WORK INSTRUCTIONS
Rewrite these items with every occurrence of "screenshot" replaced by "screen capture", keeping everything else unchanged and leaving out the pictures.
----------------------------------------
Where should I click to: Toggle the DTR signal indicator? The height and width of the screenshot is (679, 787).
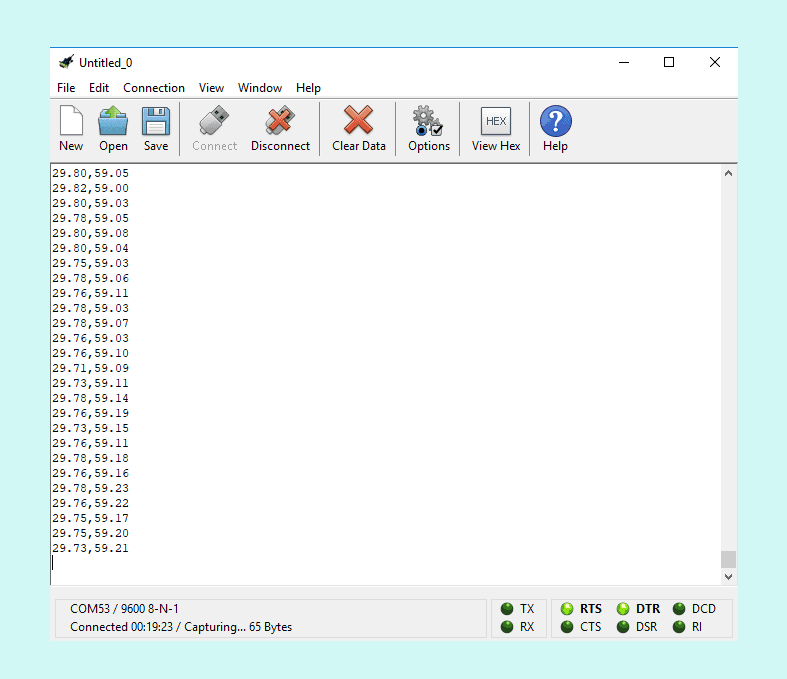coord(623,609)

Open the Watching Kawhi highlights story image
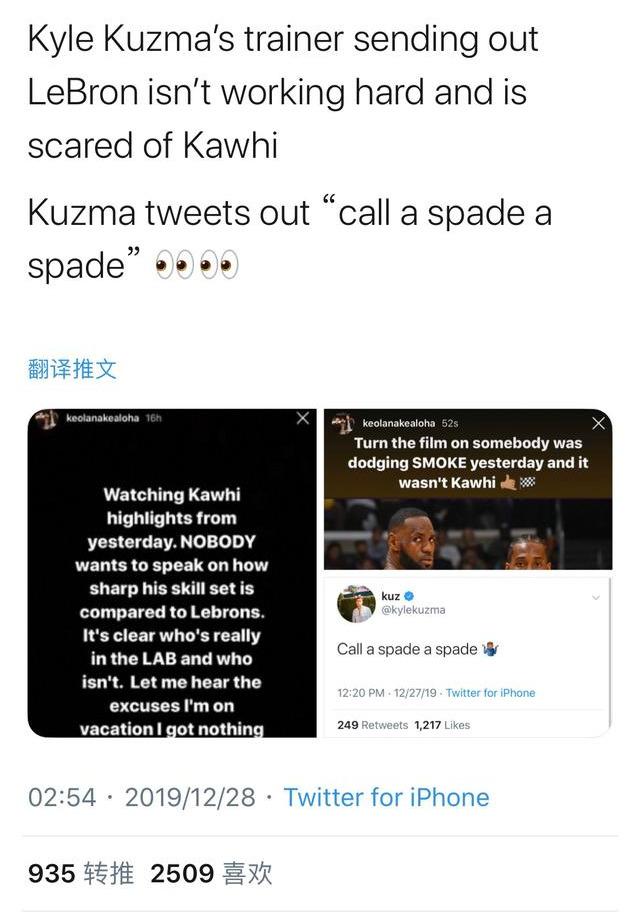click(x=172, y=573)
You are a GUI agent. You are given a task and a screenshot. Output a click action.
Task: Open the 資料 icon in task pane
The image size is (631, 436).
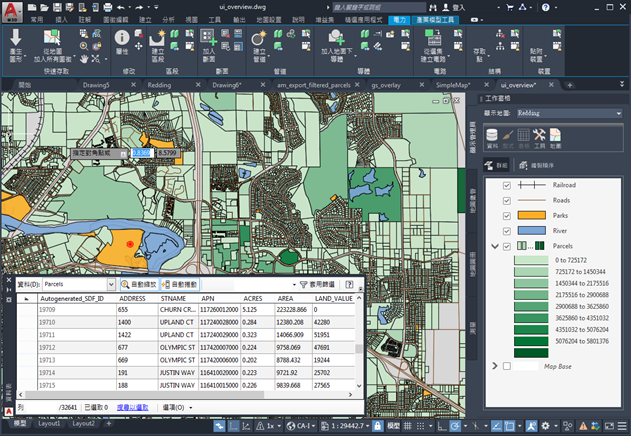click(x=492, y=135)
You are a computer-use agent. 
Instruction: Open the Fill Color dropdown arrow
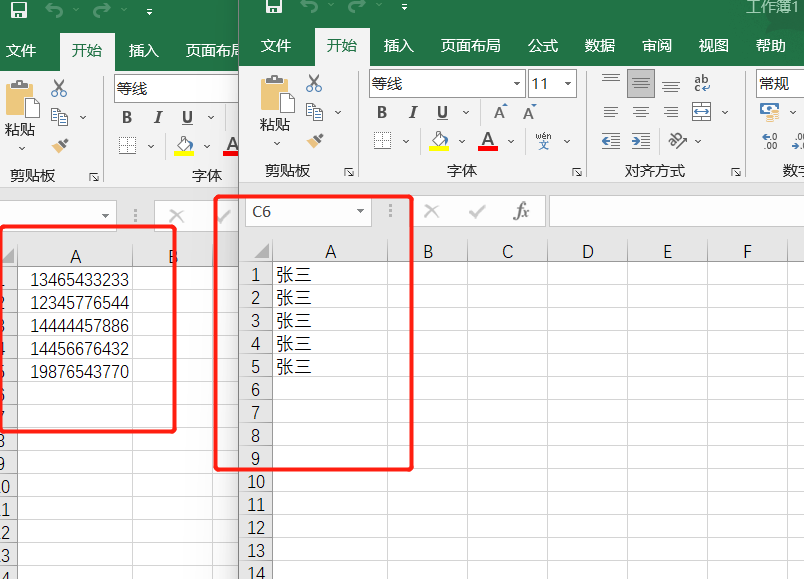[x=460, y=141]
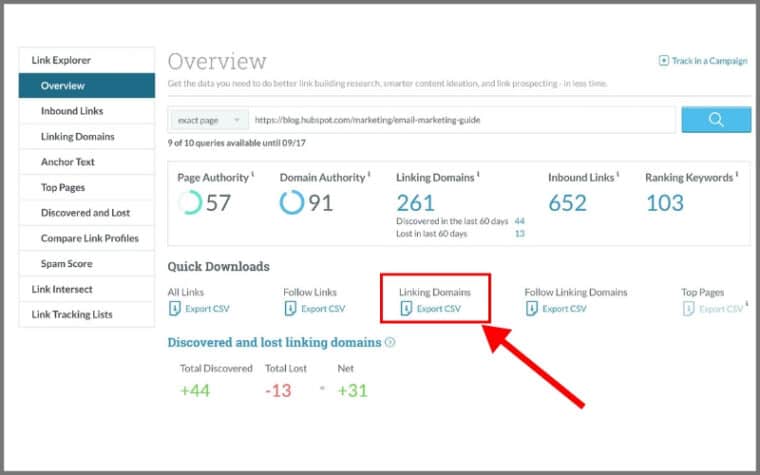
Task: Click the All Links export download icon
Action: (x=175, y=309)
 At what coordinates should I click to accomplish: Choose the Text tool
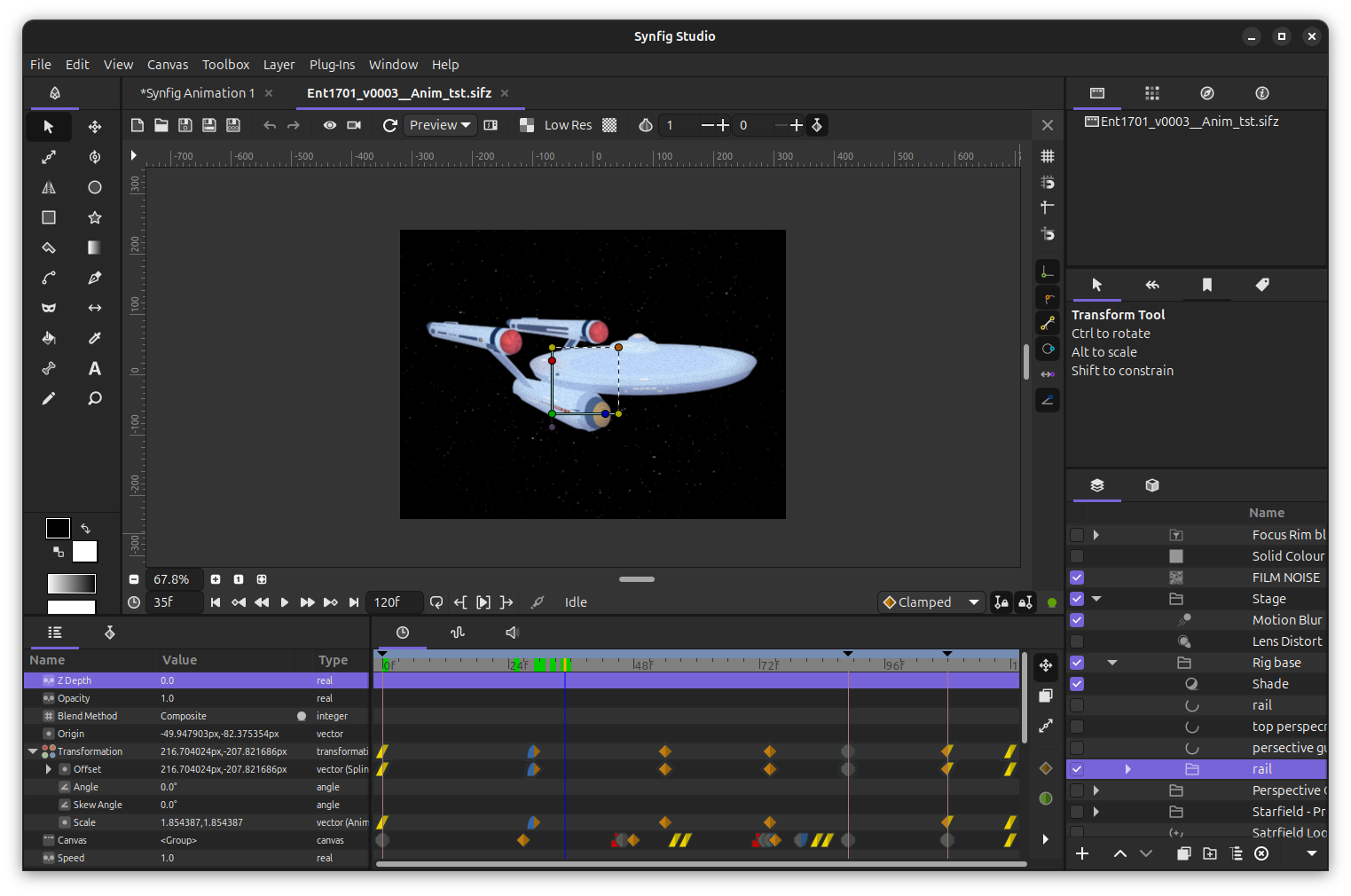[95, 368]
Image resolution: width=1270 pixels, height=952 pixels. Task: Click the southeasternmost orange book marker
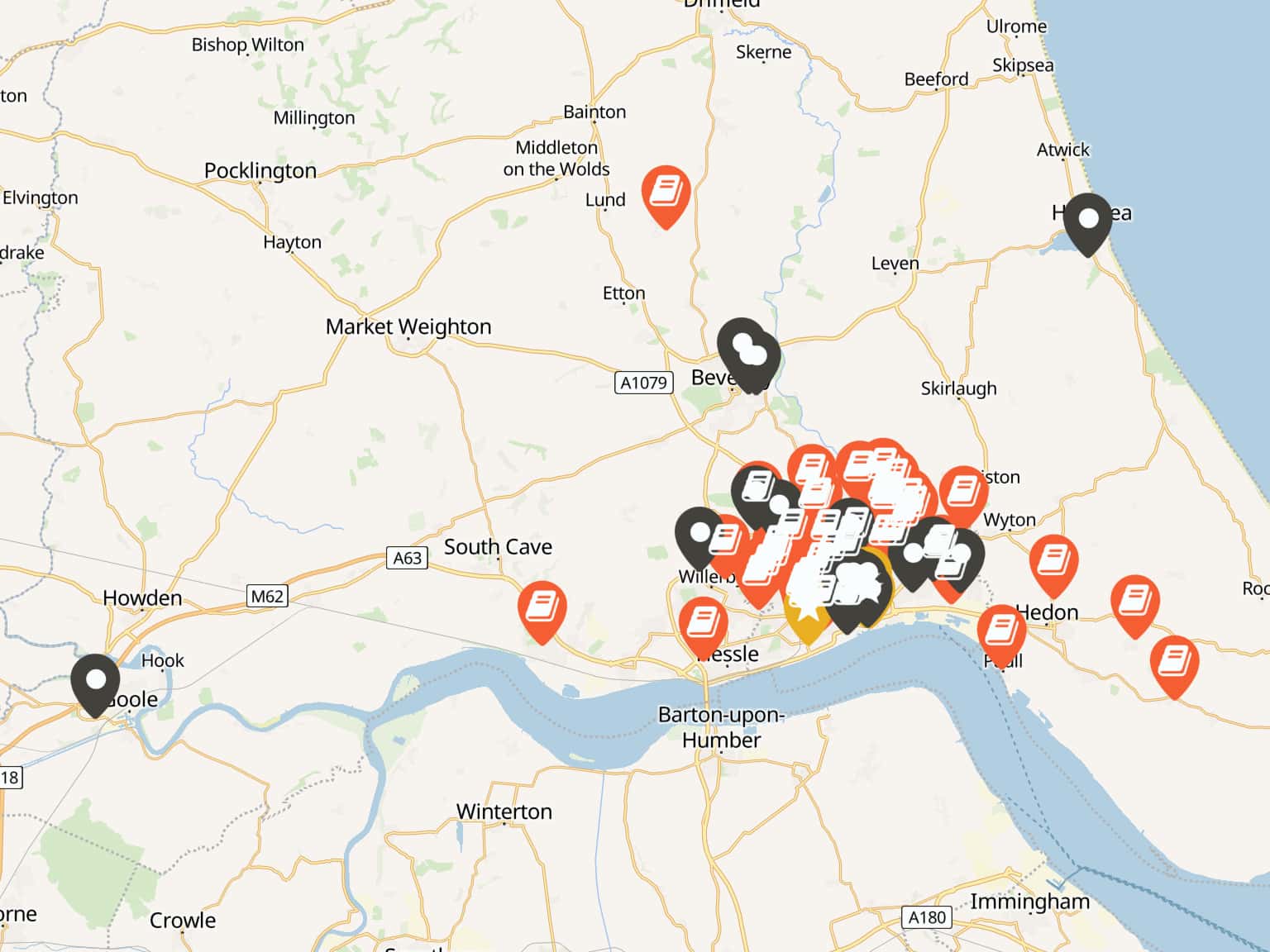[x=1174, y=664]
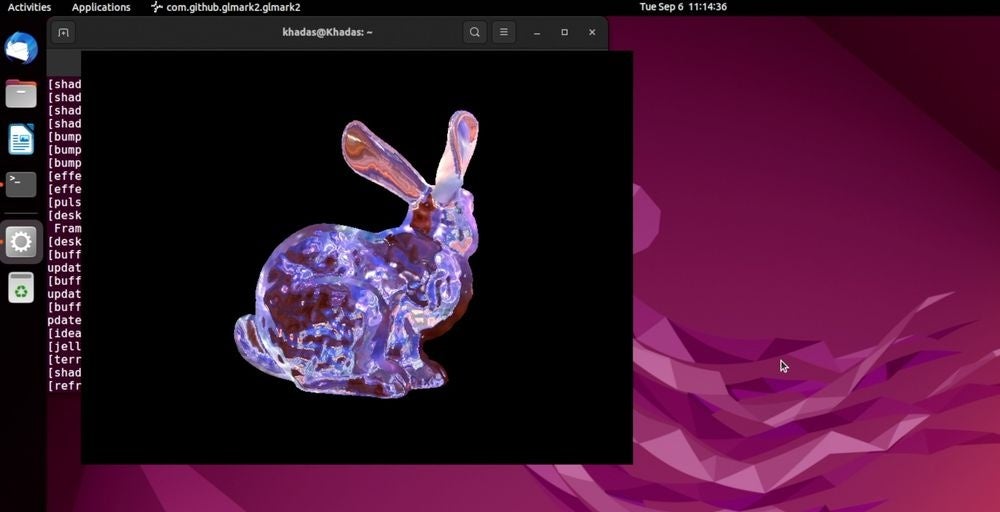1000x512 pixels.
Task: Click the [terr terminal output line
Action: [64, 359]
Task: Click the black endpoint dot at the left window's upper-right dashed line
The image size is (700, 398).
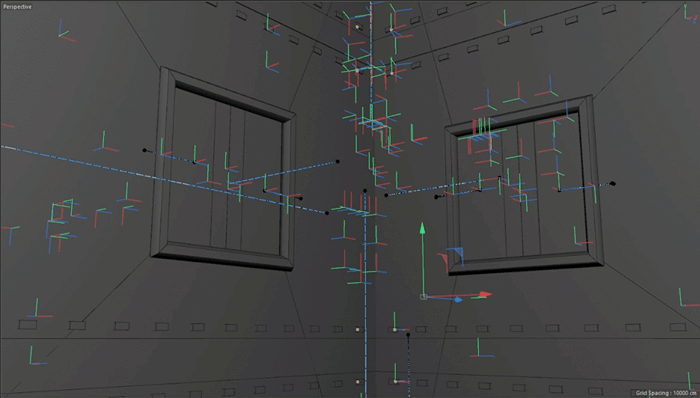Action: click(338, 162)
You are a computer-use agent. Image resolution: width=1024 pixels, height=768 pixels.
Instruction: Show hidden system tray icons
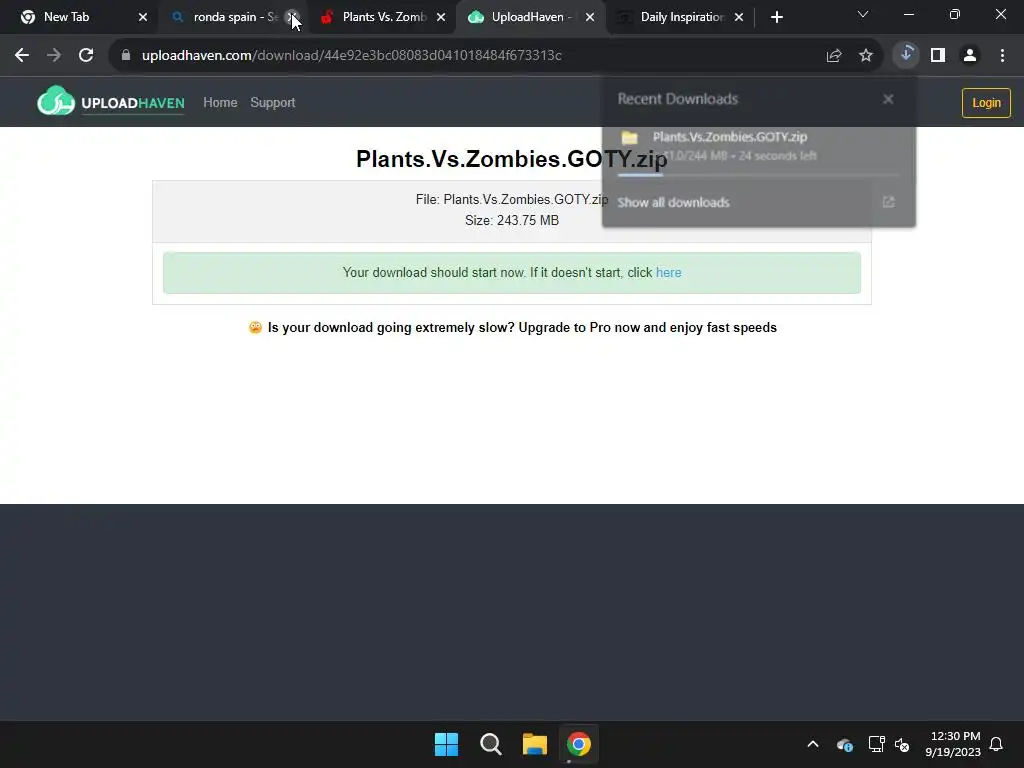[x=812, y=744]
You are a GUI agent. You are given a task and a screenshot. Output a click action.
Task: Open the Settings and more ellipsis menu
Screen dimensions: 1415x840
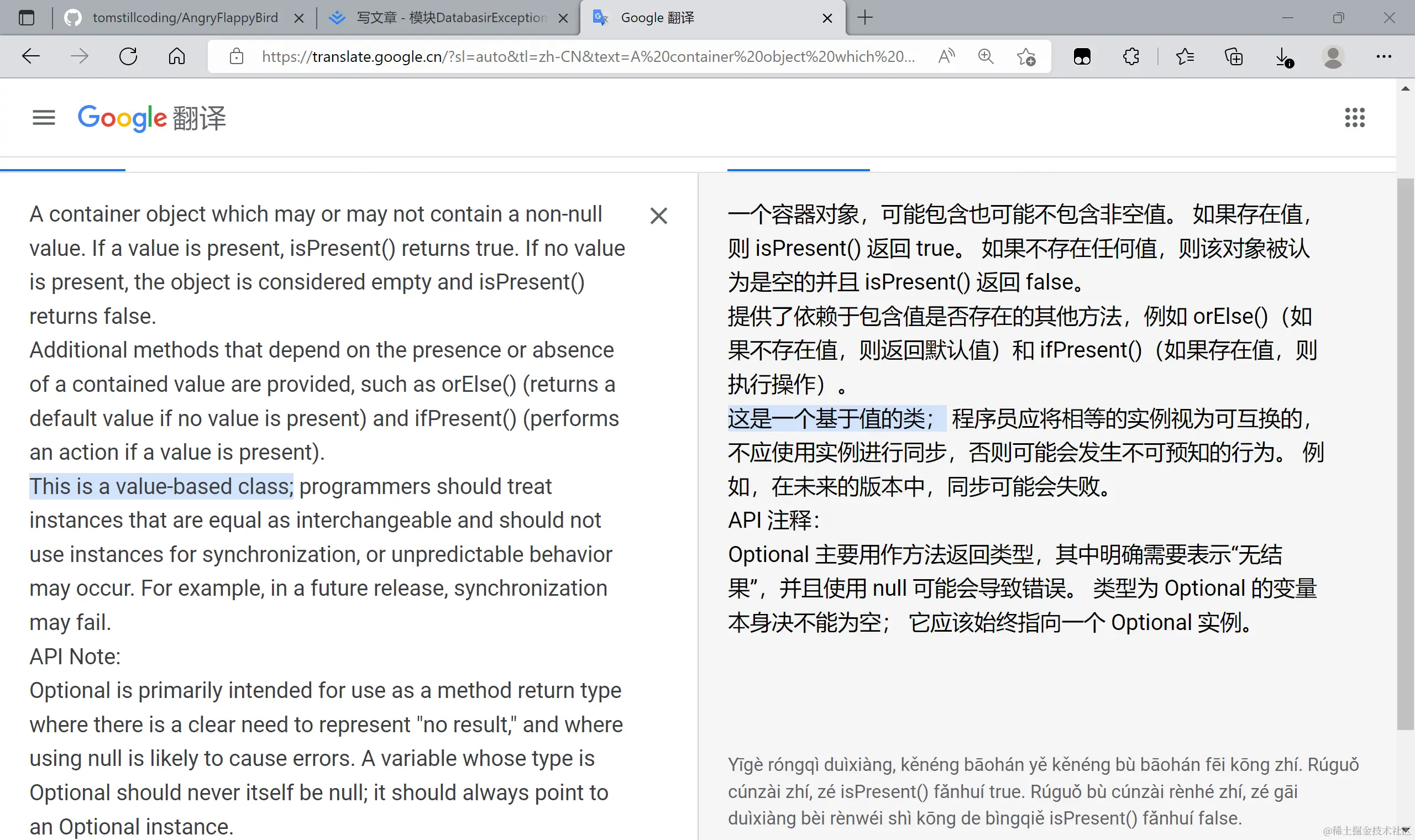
----------------------------------------
RESULT FOR THIS EXERCISE
Where should I click to: Toggle the DTR signal indicator? The height and width of the screen capture is (679, 787).
coord(623,609)

Open the Watching Kawhi highlights story image
click(x=172, y=573)
You are a GUI agent. You are given a task and a screen capture. Output a click action.
Task: Open the 資料 icon in task pane
The image size is (631, 436).
click(x=492, y=135)
You are a computer-use agent. 
Instruction: Open the Fill Color dropdown arrow
[x=460, y=141]
Task: Click the All Links export download icon
Action: (x=175, y=309)
 At what coordinates should I click to accomplish: Choose the Text tool
[95, 368]
Image resolution: width=1270 pixels, height=952 pixels. Task: Click the southeasternmost orange book marker
[x=1174, y=664]
1000x512 pixels.
Task: Click the [terr terminal output line
Action: [64, 359]
Task: Click the black endpoint dot at the left window's upper-right dashed line
The image size is (700, 398).
Action: click(338, 162)
You are a computer-use agent. Image resolution: width=1024 pixels, height=768 pixels.
Instruction: Show hidden system tray icons
[x=812, y=744]
You are a GUI agent. You are given a task and a screen capture. Output a click action.
Task: Open the Settings and more ellipsis menu
Screen dimensions: 1415x840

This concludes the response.